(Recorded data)
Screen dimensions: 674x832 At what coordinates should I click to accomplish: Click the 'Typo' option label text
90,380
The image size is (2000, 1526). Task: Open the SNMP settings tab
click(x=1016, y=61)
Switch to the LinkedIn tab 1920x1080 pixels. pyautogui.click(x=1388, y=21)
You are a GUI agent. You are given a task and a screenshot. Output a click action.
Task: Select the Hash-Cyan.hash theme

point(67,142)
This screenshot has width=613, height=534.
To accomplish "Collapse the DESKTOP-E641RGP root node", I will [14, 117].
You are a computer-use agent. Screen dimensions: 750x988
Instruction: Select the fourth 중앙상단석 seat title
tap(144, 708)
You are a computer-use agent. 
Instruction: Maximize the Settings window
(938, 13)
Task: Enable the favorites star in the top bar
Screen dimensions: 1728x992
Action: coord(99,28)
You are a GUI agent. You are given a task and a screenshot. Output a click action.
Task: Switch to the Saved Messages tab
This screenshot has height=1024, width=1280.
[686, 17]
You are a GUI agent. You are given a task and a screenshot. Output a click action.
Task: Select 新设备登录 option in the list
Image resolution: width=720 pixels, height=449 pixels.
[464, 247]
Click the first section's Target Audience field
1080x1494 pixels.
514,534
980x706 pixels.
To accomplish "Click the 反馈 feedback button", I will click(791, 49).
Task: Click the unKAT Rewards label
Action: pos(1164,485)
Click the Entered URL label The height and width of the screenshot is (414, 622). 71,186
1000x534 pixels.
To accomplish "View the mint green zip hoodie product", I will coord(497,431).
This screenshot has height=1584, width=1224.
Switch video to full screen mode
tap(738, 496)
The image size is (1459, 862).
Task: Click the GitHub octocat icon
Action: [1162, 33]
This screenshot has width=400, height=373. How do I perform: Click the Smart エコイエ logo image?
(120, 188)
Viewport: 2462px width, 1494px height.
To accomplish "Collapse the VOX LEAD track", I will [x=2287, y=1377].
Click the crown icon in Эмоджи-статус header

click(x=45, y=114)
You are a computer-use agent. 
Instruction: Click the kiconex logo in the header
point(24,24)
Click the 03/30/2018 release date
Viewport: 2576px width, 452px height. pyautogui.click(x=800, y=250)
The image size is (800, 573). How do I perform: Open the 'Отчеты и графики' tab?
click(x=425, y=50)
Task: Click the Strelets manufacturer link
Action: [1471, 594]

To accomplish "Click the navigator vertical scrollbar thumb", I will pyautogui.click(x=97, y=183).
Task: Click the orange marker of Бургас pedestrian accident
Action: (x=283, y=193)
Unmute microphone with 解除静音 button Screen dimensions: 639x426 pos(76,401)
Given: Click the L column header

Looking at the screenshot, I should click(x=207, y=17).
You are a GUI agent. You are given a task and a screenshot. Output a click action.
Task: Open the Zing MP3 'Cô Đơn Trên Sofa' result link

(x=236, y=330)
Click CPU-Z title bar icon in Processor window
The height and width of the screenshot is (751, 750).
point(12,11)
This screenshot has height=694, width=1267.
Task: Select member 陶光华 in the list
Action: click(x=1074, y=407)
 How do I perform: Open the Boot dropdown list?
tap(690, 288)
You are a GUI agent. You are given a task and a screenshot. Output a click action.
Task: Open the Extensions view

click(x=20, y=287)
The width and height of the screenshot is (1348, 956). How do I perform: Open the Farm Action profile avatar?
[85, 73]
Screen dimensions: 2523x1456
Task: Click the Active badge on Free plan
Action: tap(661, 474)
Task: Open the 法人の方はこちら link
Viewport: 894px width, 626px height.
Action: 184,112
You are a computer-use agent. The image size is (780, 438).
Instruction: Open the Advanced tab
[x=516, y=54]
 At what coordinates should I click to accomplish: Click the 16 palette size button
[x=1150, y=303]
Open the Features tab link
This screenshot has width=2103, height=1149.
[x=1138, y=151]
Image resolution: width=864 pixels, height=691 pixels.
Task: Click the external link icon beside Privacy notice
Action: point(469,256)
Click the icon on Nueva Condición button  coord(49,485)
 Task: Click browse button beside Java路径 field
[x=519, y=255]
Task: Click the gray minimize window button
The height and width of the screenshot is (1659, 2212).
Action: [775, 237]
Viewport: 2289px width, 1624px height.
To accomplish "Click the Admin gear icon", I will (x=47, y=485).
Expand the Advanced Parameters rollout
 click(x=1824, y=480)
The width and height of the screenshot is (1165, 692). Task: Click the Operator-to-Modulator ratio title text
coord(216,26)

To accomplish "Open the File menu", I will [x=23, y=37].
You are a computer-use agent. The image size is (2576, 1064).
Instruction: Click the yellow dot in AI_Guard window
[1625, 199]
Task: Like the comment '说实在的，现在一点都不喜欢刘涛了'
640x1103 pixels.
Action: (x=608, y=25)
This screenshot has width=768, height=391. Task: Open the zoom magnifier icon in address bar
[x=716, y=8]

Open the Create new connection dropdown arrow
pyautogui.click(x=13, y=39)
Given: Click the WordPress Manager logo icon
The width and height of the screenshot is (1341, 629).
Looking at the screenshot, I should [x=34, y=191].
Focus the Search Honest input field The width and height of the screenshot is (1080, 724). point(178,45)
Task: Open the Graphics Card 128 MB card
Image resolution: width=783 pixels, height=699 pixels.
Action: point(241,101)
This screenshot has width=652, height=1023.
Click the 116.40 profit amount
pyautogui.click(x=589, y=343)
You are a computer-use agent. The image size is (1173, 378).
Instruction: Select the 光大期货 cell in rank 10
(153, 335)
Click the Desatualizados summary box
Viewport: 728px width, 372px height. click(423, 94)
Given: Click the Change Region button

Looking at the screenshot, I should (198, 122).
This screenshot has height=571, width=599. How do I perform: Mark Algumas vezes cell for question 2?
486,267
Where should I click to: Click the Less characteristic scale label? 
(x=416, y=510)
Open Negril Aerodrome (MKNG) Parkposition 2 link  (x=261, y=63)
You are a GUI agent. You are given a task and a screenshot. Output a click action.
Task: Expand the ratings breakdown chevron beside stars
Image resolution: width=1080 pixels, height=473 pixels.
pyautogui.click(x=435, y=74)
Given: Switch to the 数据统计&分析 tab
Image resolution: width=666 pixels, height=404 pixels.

- _THE TASK_:
Copy out, word for word, the lines of the material above, beginning at the line that contains "Given: Click the L column header" and stopping after the line that contains "tap(690, 288)".

- _TASK SOLUTION_:
Given: Click the L column header

Looking at the screenshot, I should click(x=207, y=17).
You are a GUI agent. You are given a task and a screenshot. Output a click action.
Task: Open the Zing MP3 'Cô Đơn Trên Sofa' result link

(x=236, y=330)
Click CPU-Z title bar icon in Processor window
The height and width of the screenshot is (751, 750).
point(12,11)
This screenshot has height=694, width=1267.
Task: Select member 陶光华 in the list
Action: click(x=1074, y=407)
 How do I perform: Open the Boot dropdown list?
tap(690, 288)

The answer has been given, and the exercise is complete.